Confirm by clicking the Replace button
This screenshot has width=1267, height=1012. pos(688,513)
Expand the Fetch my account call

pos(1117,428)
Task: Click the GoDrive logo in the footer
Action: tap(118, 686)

────────────────────

## GOAL OF THE EXERCISE
Count the lines of the listing above that contain the string "clicking", matching case exactly, and give only the number.

## TASK RESPONSE
1